Ärzte Zeitung, 18.07.2005

Docetaxel hält länger progressionsfrei

Patienten mit nicht-kleinzelligem Bronchial-Ca in Studie untersucht

BARCELONA (grue). Ältere Patienten mit fortgeschrittenem Bronchialkarzinom profitieren von einer Monotherapie mit Docetaxel. Eine Studie dazu wurde vor kurzem beim Lungenkrebs-Kongreß in Barcelona vorgestellt.
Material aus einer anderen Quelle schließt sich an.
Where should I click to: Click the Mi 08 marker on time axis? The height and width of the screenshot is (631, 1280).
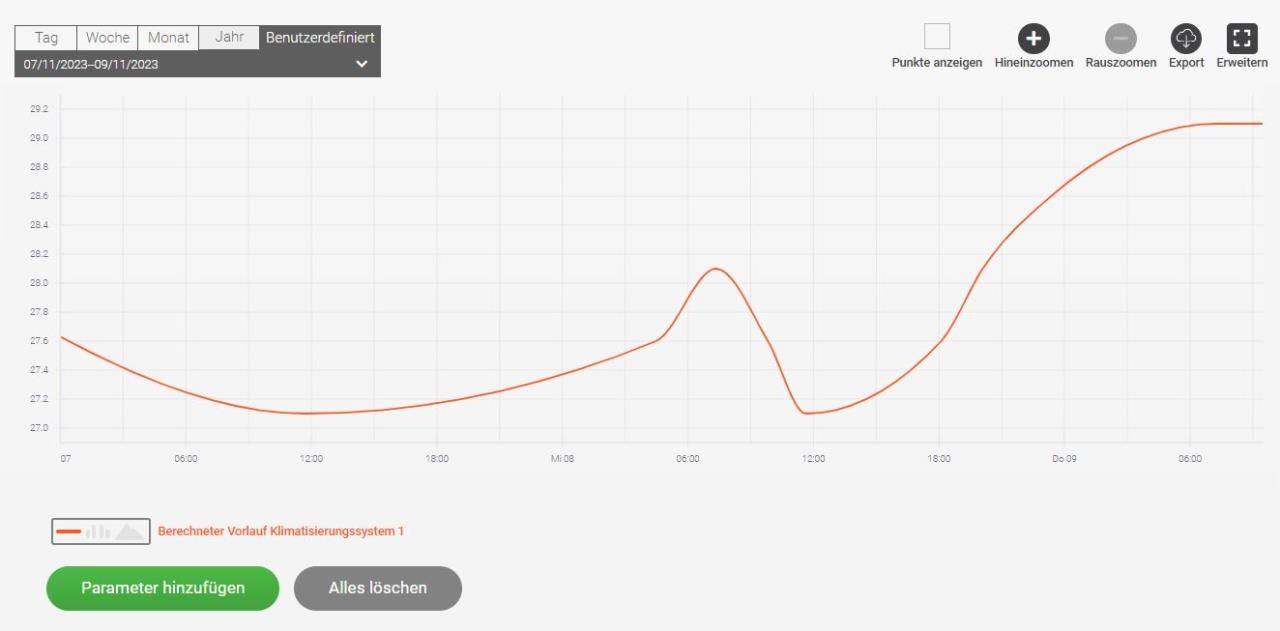562,459
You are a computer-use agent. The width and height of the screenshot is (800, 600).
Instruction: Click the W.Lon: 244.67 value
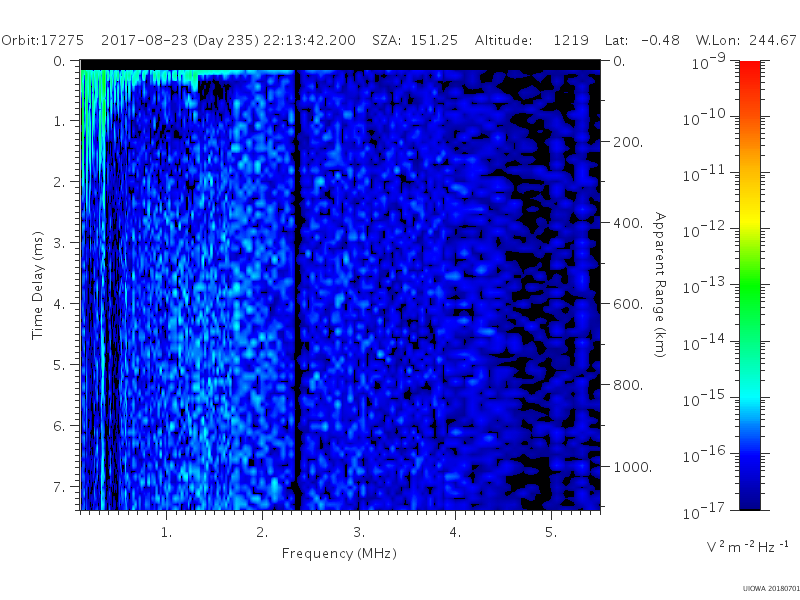click(x=745, y=40)

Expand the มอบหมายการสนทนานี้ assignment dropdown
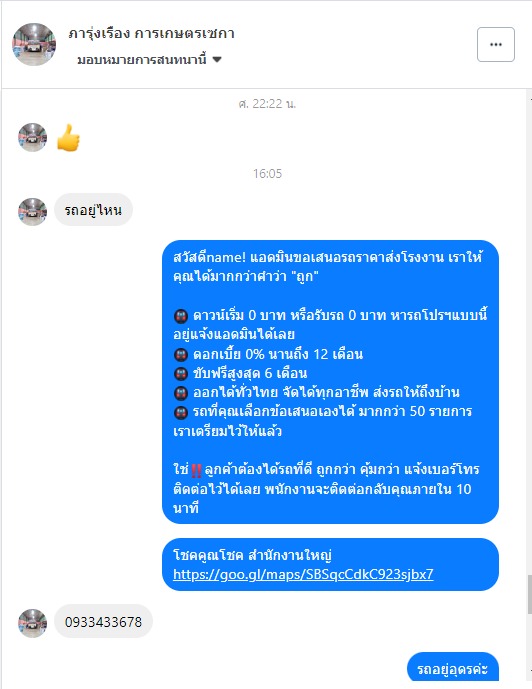click(149, 59)
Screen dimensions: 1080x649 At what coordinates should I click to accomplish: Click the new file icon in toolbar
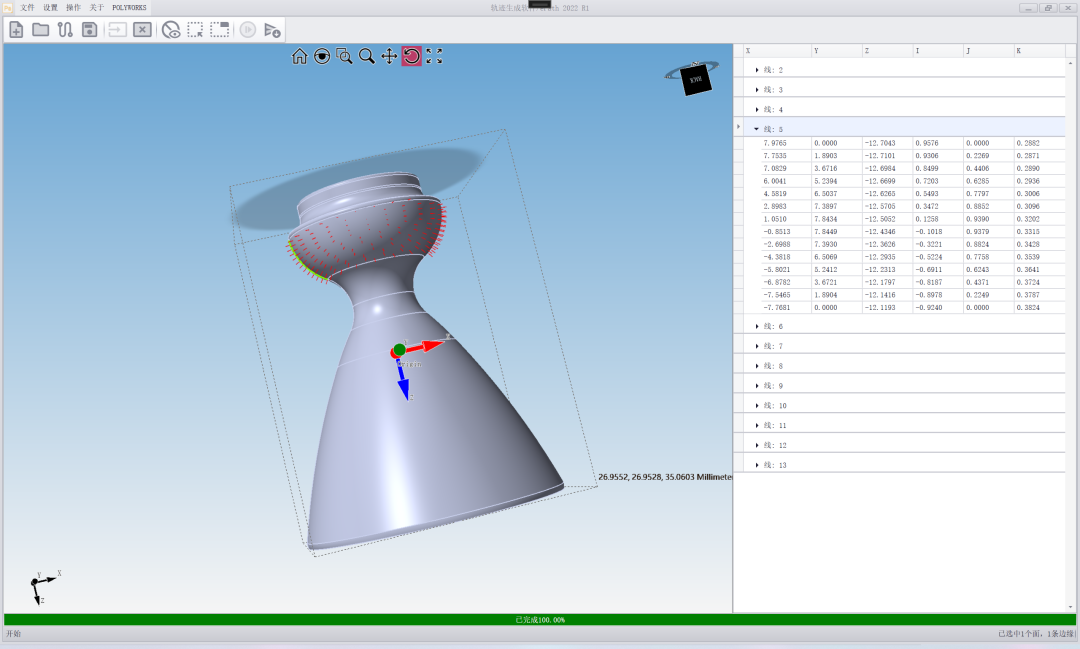pyautogui.click(x=16, y=30)
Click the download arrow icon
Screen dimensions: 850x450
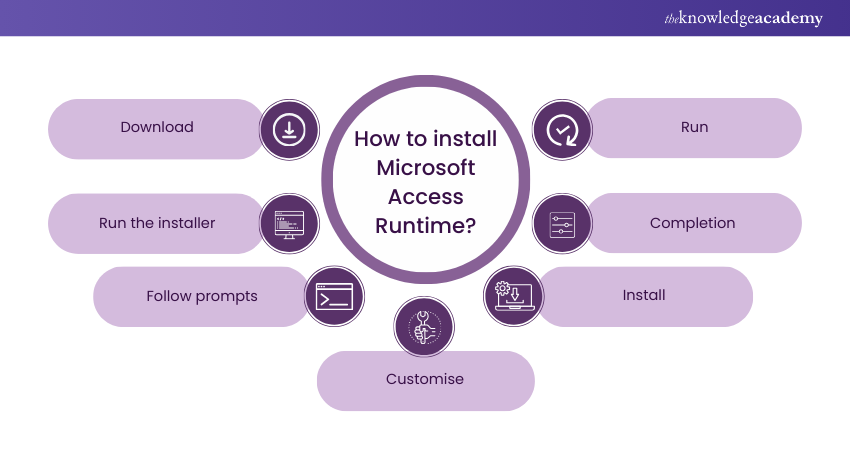click(289, 129)
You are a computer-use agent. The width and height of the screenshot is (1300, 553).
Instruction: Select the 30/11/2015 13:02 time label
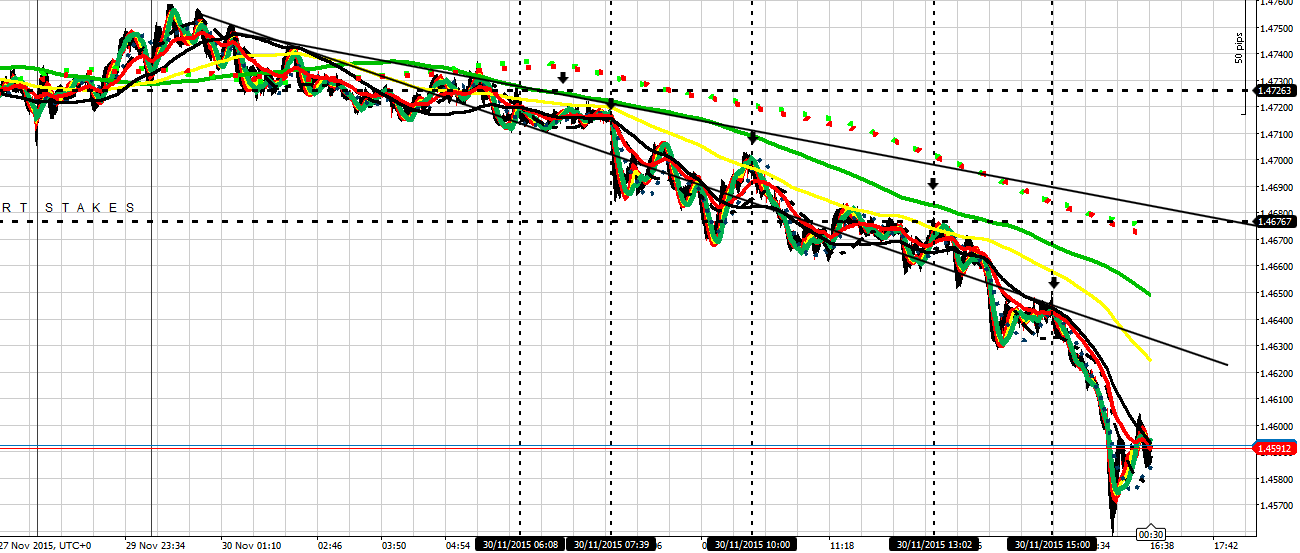(933, 545)
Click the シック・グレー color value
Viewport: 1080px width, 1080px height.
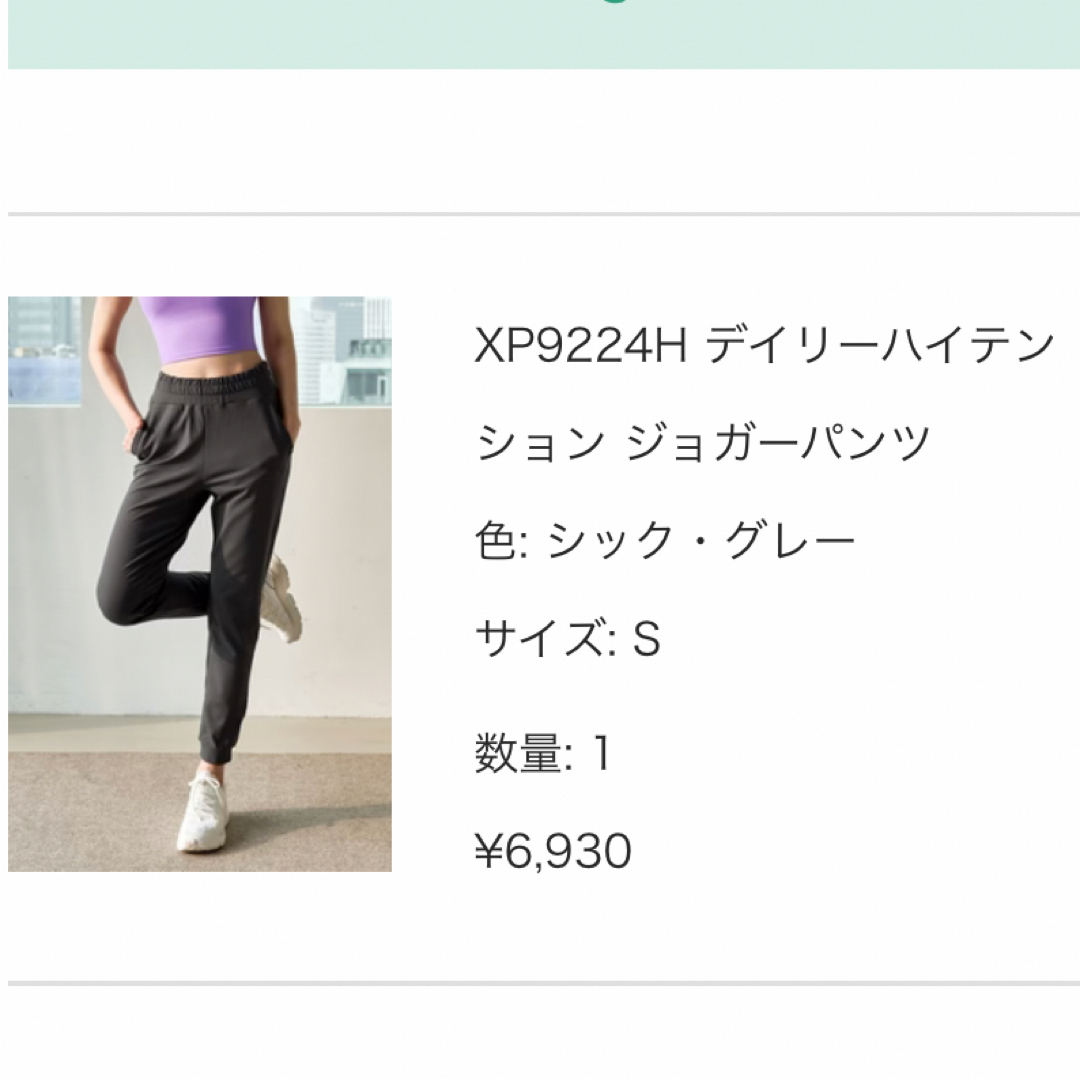tap(700, 539)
In die kontrollierte Studie wurden 182 Patienten mit fortgeschrittenem nicht-kleinzelligem Bronchial-Ca (NSCLC) aufgenommen, die über 70 Jahre alt waren, ein gutes bis mäßiges Allgemeinbefinden hatten und zuvor noch nicht chemotherapeutisch behandelt waren.

Sie erhielten für jeweils vier Therapiezyklen entweder das Standardmedikament Vinorelbin oder das Taxan Docetaxel (Taxotere®), wie Professor Rudolf Huber von der Universität München auf einer Veranstaltung des Unternehmens Sanofi-Aventis berichtet hat.

Auf die Docetaxel-Behandlung sprachen 23 Prozent an, auf Vinorelbin zehn Prozent. Beim primären Endpunkt, der Überlebenszeit, schnitt Docetaxel besser ab: Damit lebten die Patienten im Median noch 14 Monate, das waren vier Monate länger als im Vinorelbin-Arm. Die Ein-Jahres-Überlebensrate betrug 59 Prozent für Docetaxel und 37 Prozent für Vinorelbin, der Unterschied war aber nicht signifikant.

Anders beim progressionsfreien Überleben, einem sekundären Endpunkt: "Hier gab es einen signifikanten Vorteil für Docetaxel, nämlich eine Krankheitsstabilisierung für fünf Monate, verglichen mit drei Monaten unter Vinorelbin", sagte Huber.

Außerdem habe sich bei einer Befragung zur Lebensqualität gezeigt, daß die krankheitstypischen Beschwerden Appetitverlust und Fatigue mit dem Taxan besser beherrscht werden können als mit Vinorelbin, und das bei überwiegend guter Verträglichkeit beider Therapiestrategien.

"Docetaxel gehört damit zu den Standardtherapien für ältere Patienten mit fortgeschrittenem Bronchialkarzinom", so Huber. Vermutlich würden diese Patienten, ähnlich wie die jüngeren, auch von einer Kombi-Therapie profitieren. Besonders Docetaxel plus Carboplatin käme hier in Frage, so Huber, es fehlten aber randomisierte Studien, die den Nutzen speziell für Ältere nachweisen.